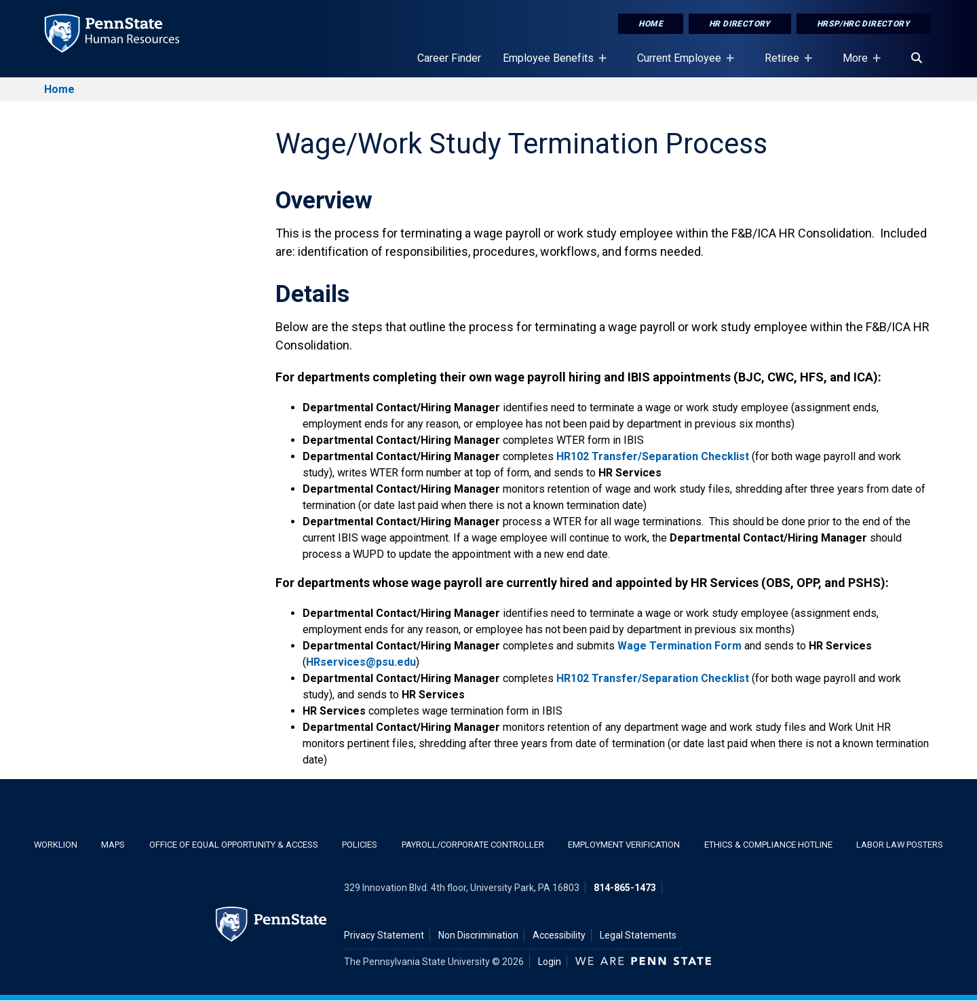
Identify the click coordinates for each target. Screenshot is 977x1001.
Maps (113, 844)
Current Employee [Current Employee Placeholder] (681, 64)
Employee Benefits (551, 64)
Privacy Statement (384, 935)
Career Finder (449, 58)
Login (549, 961)
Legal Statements (638, 935)
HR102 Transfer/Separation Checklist (652, 456)
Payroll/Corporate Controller (473, 844)
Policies (359, 844)
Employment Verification (624, 844)
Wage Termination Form (679, 645)
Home (650, 24)
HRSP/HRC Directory (863, 24)
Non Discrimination (478, 935)
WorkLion (55, 844)
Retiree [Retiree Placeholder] (785, 64)
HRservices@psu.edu (361, 662)
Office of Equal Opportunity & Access (233, 844)
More (858, 64)
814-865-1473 (625, 887)
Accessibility (559, 935)
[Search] (916, 58)
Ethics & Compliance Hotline (768, 844)
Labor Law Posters (899, 844)
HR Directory (740, 24)
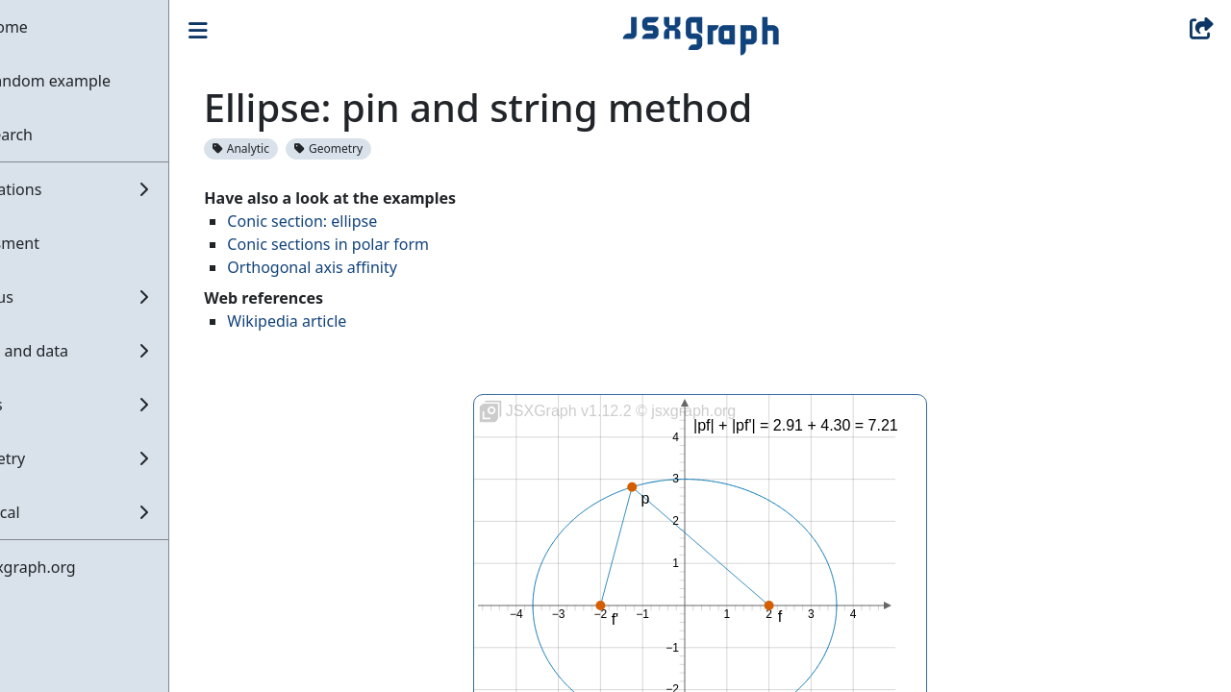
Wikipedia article (349, 321)
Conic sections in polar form (390, 244)
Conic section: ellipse (364, 221)
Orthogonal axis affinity (374, 267)
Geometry (391, 148)
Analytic (303, 148)
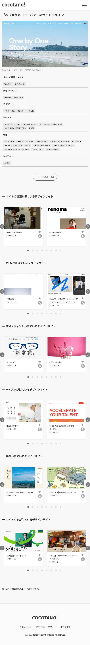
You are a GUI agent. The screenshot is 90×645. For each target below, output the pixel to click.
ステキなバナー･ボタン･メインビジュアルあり (53, 141)
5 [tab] (46, 250)
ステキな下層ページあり (41, 145)
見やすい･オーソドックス (32, 124)
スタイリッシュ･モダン (12, 124)
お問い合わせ (26, 626)
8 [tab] (60, 250)
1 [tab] (28, 250)
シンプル (47, 124)
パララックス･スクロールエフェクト (17, 145)
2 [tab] (32, 250)
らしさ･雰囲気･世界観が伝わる (15, 128)
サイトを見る (43, 177)
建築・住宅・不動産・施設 (13, 97)
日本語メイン (9, 141)
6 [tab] (51, 250)
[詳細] (40, 236)
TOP (7, 588)
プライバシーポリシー (46, 626)
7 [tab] (56, 250)
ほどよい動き (76, 141)
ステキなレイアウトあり (25, 141)
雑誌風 (31, 128)
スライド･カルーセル (51, 149)
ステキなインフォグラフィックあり (16, 149)
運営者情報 (65, 626)
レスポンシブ (19, 84)
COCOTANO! (45, 617)
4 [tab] (42, 250)
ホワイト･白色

Given exercise: Rewrite all of the lines above, changing every "Employee" to "Staff" and leaving everything else as it is. Omit the pictures.

Correct answer:
Identify the click coordinates for each target. Screenshot is 977x1001.
Maps (113, 844)
Current Staff [Current Staff Placeholder] (681, 64)
Staff Benefits (551, 64)
Privacy Statement (384, 935)
Career Finder (449, 58)
Login (549, 961)
Legal Statements (638, 935)
HR102 Transfer/Separation Checklist (652, 456)
Payroll/Corporate Controller (473, 844)
Policies (359, 844)
Employment Verification (624, 844)
Wage Termination Form (679, 645)
Home (650, 24)
HRSP/HRC Directory (863, 24)
Non Discrimination (478, 935)
WorkLion (55, 844)
Retiree [Retiree Placeholder] (785, 64)
HRservices@psu.edu (361, 662)
Office of Equal Opportunity & Access (233, 844)
More (858, 64)
814-865-1473 (625, 887)
Accessibility (559, 935)
[Search] (916, 58)
Ethics & Compliance Hotline (768, 844)
Labor Law Posters (899, 844)
HR Directory (740, 24)
Wikipedia article (349, 321)
Conic sections in polar form (390, 244)
Conic section: ellipse (364, 221)
Orthogonal axis affinity (374, 267)
Geometry (391, 148)
Analytic (303, 148)
You are a GUI agent. The screenshot is 90×645. For each target below, output the pixel to click.
ステキなバナー･ボタン･メインビジュアルあり (53, 141)
5 [tab] (46, 250)
ステキな下層ページあり (41, 145)
見やすい･オーソドックス (32, 124)
スタイリッシュ･モダン (12, 124)
お問い合わせ (26, 626)
8 [tab] (60, 250)
1 [tab] (28, 250)
シンプル (47, 124)
パララックス･スクロールエフェクト (17, 145)
2 [tab] (32, 250)
らしさ･雰囲気･世界観が伝わる (15, 128)
サイトを見る (43, 177)
建築・住宅・不動産・施設 (13, 97)
日本語メイン (9, 141)
6 [tab] (51, 250)
[詳細] (40, 236)
TOP (7, 588)
プライバシーポリシー (46, 626)
7 [tab] (56, 250)
ほどよい動き (76, 141)
ステキなレイアウトあり (25, 141)
雑誌風 (31, 128)
スライド･カルーセル (51, 149)
ステキなインフォグラフィックあり (16, 149)
運営者情報 (65, 626)
レスポンシブ (19, 84)
COCOTANO! (45, 617)
4 [tab] (42, 250)
ホワイト･白色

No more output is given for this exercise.